The Australian Fisheries Management Authority (AFMA) has implemented dolphin mitigation strategies in the Small Pelagic Fishery (SPF) and the Gillnet Hook and Trap sector (GHAT) of the Southern and Eastern Scalefish and Shark Fishery (SESSF). The one month public comment period opened on 15 March 2017 and closed on 12 April 2017. The submissions raised by the public included the following key issues:
- The strategies, where possible, should be made consistent.
- The proposed interaction rate and caps do not provide enough protection to dolphins and do not consider cumulative impacts.
- The proposed interaction rate and caps are too complex and only a rate should be used.
- The management responses, for when interactions do occur, should be stronger.
- More research is needed on dolphin population and abundance estimates.
AFMA has considered all submissions and the strategies have addressed the comments consistent with AFMA pursuing minimising interactions with protected species and the Commonwealth commercial fishing industry taking all reasonable steps to avoid interactions with protected species.
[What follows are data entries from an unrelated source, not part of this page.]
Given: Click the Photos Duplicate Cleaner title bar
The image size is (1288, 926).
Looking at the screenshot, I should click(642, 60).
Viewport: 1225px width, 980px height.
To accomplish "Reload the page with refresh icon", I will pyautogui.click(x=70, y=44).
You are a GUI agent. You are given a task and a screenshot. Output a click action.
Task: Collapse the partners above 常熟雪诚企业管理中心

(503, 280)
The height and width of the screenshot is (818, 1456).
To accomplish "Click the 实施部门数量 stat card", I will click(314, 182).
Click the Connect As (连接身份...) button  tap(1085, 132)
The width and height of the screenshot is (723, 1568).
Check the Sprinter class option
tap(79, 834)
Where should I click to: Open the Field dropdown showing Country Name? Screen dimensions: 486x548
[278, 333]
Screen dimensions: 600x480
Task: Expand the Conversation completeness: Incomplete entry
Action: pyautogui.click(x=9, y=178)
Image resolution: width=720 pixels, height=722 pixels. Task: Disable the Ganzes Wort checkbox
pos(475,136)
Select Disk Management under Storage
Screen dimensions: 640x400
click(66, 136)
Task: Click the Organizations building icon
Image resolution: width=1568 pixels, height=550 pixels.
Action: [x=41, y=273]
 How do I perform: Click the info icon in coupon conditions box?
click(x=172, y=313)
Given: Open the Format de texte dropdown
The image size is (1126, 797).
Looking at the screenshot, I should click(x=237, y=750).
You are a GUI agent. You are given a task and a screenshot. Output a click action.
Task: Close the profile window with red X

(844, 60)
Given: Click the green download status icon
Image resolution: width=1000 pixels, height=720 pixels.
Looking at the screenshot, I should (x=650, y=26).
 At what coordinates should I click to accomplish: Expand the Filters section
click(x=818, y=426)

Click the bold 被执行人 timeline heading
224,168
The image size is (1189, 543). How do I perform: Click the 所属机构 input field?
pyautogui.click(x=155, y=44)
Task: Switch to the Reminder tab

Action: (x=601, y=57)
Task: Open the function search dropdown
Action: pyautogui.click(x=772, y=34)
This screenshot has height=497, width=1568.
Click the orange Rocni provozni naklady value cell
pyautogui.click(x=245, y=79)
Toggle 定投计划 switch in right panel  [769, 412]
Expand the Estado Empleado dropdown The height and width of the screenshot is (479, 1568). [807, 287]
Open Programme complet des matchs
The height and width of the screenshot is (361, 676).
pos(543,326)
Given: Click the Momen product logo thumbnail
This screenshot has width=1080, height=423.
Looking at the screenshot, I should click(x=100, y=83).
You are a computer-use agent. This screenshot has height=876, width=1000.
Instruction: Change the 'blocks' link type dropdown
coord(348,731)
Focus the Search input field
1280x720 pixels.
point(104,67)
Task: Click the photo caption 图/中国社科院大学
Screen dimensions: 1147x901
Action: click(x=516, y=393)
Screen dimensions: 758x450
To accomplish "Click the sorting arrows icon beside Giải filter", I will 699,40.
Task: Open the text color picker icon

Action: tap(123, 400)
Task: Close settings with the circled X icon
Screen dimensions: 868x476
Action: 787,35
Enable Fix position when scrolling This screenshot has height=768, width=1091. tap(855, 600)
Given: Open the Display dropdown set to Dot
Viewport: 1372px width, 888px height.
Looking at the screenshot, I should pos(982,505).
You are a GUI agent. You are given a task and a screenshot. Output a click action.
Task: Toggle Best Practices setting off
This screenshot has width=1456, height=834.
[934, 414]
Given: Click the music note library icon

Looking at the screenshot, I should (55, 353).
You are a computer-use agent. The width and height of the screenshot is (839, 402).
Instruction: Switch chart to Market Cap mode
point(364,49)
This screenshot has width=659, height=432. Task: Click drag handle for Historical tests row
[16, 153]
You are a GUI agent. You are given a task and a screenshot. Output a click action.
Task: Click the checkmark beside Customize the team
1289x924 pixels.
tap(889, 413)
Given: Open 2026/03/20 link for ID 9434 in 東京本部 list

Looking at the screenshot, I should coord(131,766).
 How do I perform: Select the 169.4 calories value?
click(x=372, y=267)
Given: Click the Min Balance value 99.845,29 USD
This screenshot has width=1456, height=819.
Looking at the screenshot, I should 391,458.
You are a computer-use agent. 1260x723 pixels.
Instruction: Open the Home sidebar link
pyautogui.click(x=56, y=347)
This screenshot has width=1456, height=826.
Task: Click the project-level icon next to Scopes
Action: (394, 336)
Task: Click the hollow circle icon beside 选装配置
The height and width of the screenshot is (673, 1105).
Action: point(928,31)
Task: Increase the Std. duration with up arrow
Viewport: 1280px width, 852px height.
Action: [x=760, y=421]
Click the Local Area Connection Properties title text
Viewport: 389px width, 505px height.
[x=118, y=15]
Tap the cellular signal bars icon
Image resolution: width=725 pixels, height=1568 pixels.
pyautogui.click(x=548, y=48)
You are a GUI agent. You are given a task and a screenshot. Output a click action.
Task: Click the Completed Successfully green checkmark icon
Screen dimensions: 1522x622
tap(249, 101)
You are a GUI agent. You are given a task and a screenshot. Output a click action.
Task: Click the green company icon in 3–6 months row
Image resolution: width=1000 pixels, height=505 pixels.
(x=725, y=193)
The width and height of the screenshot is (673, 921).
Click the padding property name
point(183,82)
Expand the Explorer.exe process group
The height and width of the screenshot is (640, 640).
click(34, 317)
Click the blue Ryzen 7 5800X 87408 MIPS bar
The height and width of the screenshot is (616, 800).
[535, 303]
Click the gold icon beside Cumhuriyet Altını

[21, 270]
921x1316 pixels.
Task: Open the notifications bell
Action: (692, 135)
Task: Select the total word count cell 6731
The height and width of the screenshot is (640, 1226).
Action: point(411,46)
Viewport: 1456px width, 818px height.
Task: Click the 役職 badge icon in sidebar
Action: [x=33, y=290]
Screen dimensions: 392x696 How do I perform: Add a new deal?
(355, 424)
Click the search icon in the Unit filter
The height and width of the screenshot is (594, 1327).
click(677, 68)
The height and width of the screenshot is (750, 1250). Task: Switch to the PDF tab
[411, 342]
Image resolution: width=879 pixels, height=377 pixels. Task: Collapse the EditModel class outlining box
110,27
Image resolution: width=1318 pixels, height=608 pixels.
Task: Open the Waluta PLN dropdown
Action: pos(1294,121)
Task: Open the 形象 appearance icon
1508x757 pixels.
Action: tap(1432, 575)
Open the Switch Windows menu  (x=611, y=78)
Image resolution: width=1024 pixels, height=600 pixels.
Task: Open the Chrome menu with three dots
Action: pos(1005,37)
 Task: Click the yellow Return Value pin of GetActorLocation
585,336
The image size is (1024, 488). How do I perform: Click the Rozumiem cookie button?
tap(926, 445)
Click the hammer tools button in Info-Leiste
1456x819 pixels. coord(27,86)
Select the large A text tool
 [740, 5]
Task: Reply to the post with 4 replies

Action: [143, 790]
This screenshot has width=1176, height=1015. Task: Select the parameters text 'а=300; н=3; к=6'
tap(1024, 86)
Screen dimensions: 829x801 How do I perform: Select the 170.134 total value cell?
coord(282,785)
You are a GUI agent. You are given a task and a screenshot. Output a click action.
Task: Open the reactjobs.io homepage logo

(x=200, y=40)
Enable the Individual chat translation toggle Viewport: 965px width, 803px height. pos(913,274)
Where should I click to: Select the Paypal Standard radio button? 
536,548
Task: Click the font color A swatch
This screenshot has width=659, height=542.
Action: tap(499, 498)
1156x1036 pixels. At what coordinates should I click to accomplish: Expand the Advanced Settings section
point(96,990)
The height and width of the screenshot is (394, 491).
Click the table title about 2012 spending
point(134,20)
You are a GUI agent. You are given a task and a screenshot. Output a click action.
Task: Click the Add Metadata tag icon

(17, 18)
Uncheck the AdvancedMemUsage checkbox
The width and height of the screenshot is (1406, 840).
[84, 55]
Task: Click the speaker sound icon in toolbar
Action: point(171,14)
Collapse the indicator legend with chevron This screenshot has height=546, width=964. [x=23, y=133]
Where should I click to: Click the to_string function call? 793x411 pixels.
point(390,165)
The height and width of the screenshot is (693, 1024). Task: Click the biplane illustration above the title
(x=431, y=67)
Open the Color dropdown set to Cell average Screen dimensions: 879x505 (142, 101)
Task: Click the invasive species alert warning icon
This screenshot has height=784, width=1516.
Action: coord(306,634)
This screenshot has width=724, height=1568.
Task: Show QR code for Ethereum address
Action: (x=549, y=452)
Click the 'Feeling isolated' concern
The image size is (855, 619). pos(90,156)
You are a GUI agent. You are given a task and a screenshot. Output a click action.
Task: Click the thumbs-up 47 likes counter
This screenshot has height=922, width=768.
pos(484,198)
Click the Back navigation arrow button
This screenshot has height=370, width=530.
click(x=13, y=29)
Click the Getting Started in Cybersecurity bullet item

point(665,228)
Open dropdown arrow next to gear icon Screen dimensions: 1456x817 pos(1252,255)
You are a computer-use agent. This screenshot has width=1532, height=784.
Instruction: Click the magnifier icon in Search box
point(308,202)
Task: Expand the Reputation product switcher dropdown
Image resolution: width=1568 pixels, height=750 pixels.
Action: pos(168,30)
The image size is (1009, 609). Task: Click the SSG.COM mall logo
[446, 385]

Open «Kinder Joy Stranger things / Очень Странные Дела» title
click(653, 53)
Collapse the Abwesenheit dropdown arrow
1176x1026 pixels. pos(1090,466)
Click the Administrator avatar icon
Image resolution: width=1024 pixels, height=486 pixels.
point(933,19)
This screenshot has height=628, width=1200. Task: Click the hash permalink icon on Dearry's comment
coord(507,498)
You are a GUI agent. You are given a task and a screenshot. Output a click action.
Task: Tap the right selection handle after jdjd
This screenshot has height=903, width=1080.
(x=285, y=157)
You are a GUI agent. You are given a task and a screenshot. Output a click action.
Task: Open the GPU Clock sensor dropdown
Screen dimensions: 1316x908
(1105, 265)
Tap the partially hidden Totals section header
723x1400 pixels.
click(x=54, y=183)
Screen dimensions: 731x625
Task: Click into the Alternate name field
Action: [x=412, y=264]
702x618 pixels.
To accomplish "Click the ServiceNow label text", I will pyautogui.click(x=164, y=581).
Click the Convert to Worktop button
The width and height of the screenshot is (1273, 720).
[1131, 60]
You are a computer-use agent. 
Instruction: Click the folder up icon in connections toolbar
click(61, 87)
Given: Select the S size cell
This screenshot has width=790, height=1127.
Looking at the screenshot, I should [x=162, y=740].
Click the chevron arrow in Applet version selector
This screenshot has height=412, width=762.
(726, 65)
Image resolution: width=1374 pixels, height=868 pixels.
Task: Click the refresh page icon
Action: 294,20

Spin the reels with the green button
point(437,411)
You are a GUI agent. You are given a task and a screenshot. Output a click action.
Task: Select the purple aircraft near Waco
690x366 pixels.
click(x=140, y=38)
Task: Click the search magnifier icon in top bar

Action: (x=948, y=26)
Key changes include:
- Where possible, the strategies have been made more consistent, but differences do exist with arrangements tailored to suit the specific circumstances in the two fisheries.
- In addition to the number of interactions, the strategies have also incorporated management responses in relation to the frequency of interactions because this is more indicative of an operator using poor mitigation methods.
- Management responses are included that ensure an output based approach, consistent with best-practice fisheries management, where operators are individually responsible for their fishing practices. The individual responsibility approach provides incentives for individual operators to minimise dolphin interactions and implement and develop mitigation measures best suited to their circumstances and location.
- The strategies have been amended to clarify they will be reviewed every 12 months, with input from the Commonwealth Marine Mammal Working Group, to take into account any new information on dolphin populations, on-the-water experience and cumulative mortality rates.